Activation of immune response by siRNAs. siRNA/shRNA can be delivered by two different ways: (1) Delivery of viral vector followed by endogenous expression of shRNA in the nucleus, which is transported to the cytoplasm and processed by Dicer into siRNAs. The siRNA causes sequence-specific mRNA degradation and does not induce an interferon (IFN) response. (2) Synthetic delivery systems forming an siRNA complex particle, for example, liposome. In this way, the siRNA is taken up by the cell via endocytosis, causing sequence-specific mRNA cleavage through RNAi and activation of the immune response. The immune response can be activated by different pathways: (a) recognition of siRNAs by Toll-like receptors (TLRs); (b) activation of retinoic acid-inducible gene I (RIG-I) by blunt-end siRNAs; (c) activation of dsRNA-dependent protein kinase R (PKR); (d) activation of 2′-5′-oligoadenylate synthetases (2′5′-OAS).

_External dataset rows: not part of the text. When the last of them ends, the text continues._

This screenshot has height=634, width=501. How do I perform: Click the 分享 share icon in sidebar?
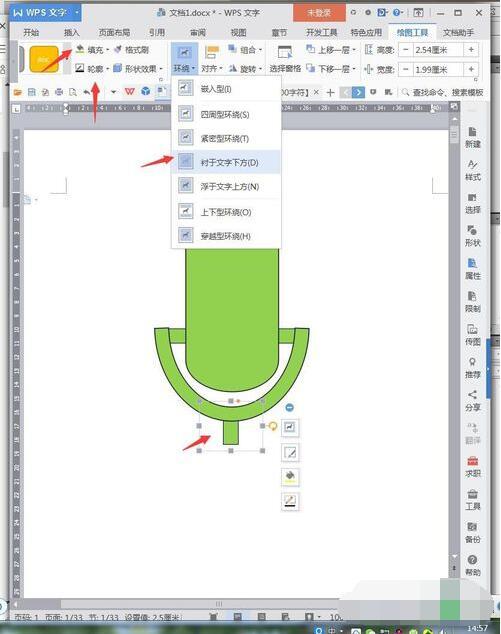(472, 401)
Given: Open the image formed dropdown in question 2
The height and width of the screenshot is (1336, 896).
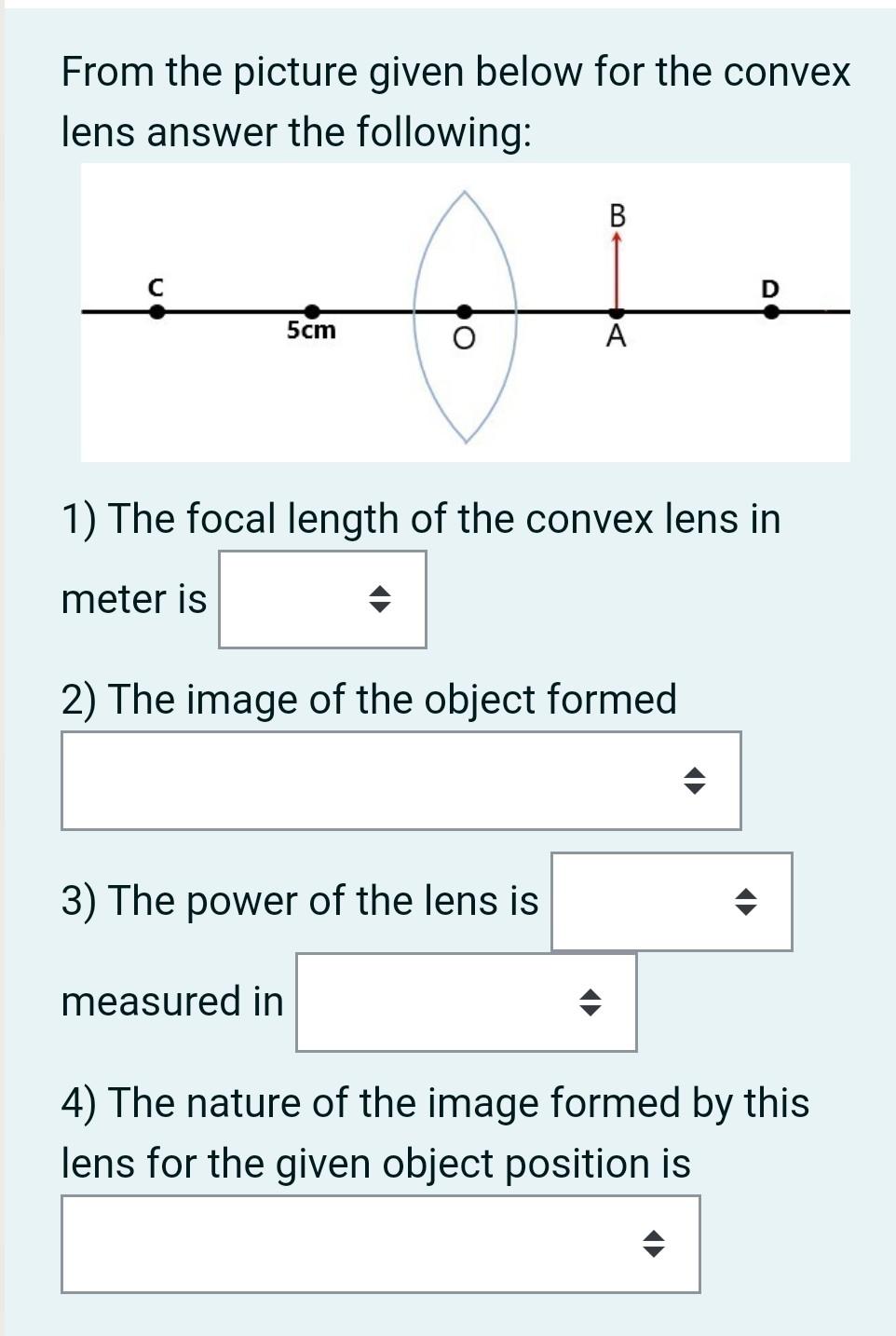Looking at the screenshot, I should tap(400, 781).
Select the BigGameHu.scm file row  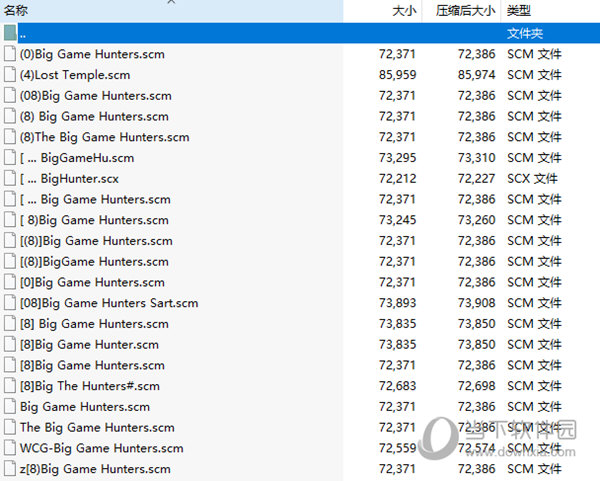87,158
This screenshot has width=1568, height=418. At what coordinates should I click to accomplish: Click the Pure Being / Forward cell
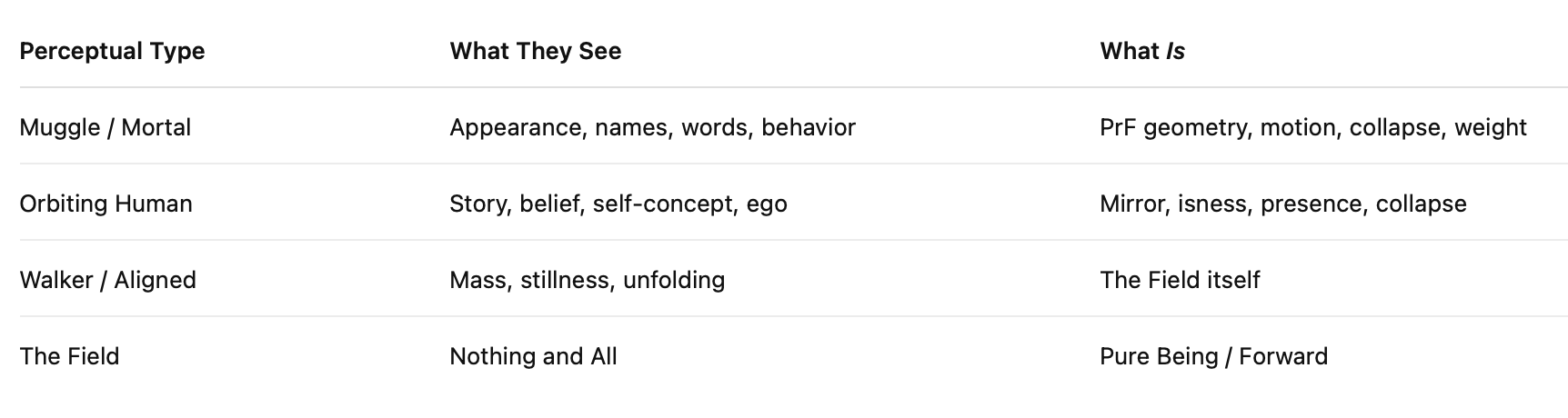[x=1213, y=356]
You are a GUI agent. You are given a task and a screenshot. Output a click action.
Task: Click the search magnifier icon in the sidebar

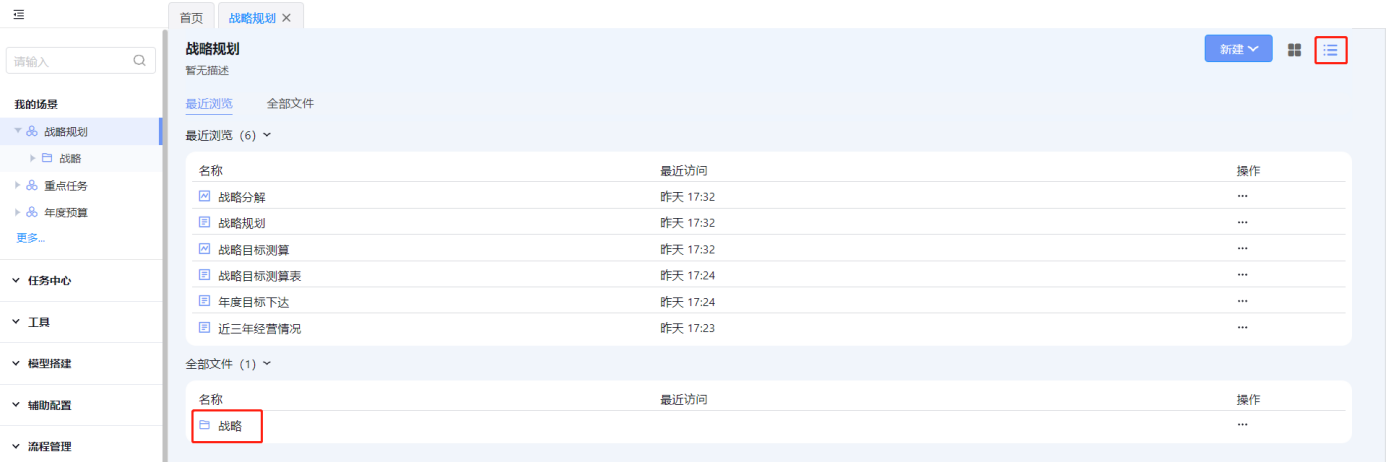139,60
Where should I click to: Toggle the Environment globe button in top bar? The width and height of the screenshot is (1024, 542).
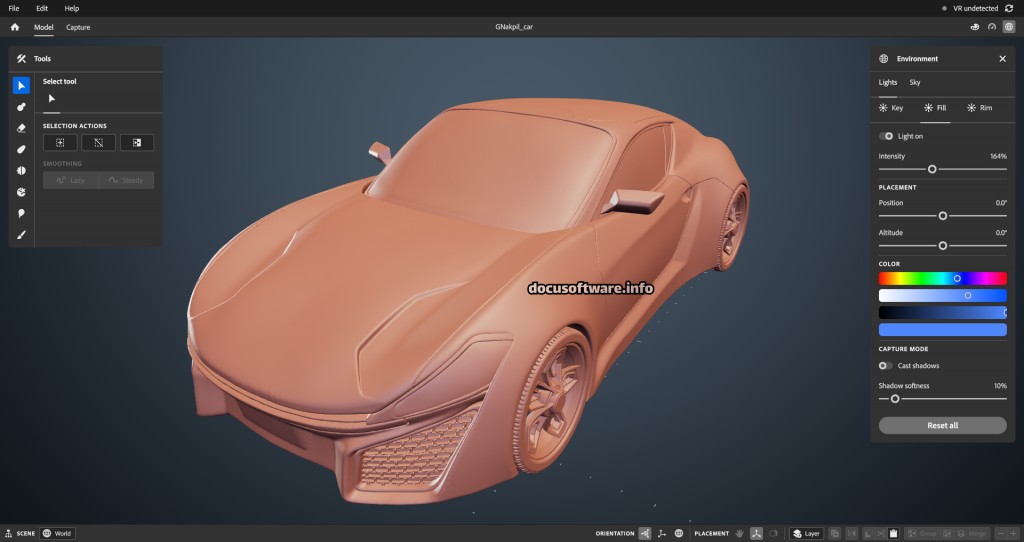(1009, 27)
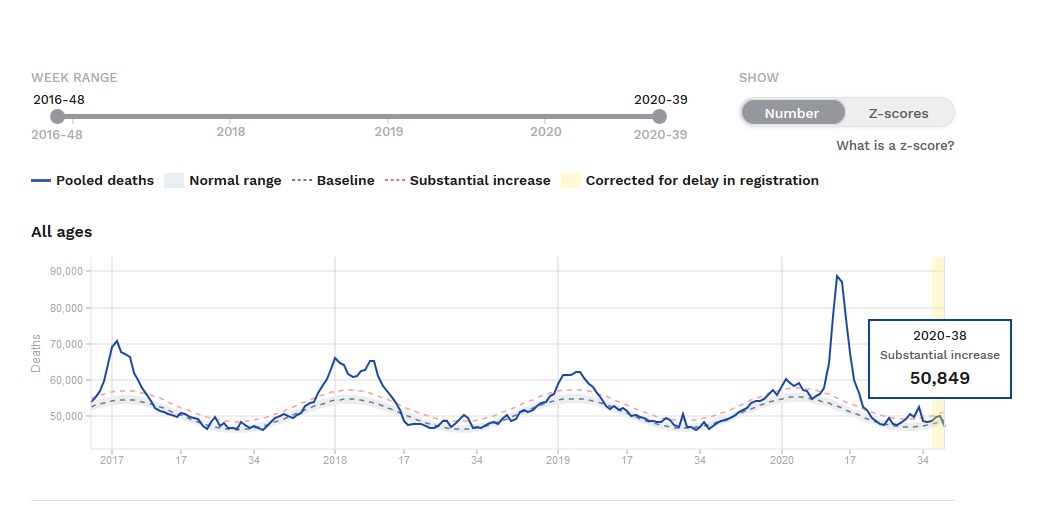Select the Number display option
The width and height of the screenshot is (1063, 517).
pyautogui.click(x=791, y=113)
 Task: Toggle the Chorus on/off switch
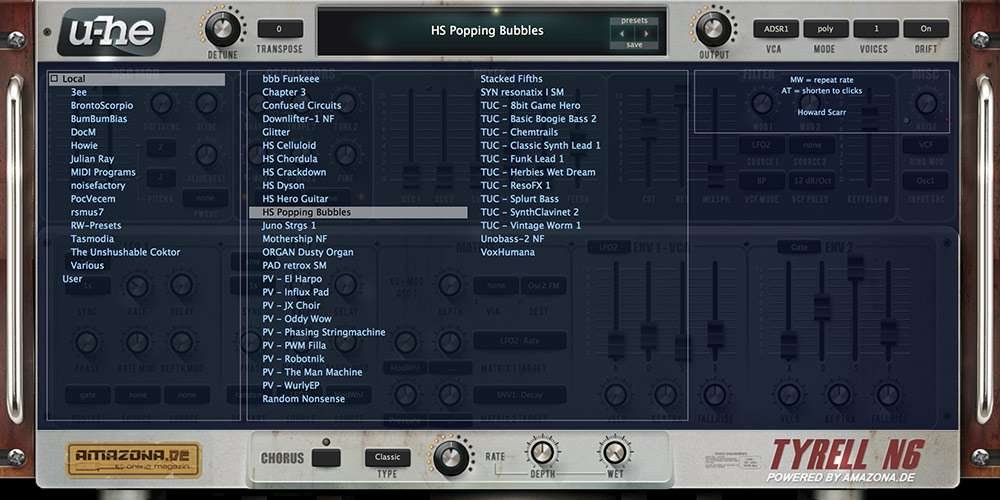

Generally, activation of these pathways leads to the induction of several cellular factors, including nuclear factor κB (NF-κB), interferon regulatory factors (IRFs), eukaryotic translation initiation factor 2α (EIF-2α), and RNase L. Induction of interferons (IFNs), inflammatory cytokines, nonspecific mRNA degradation, and general inhibition of protein synthesis are some undesired effects of the immunostimulation caused by siRNAs.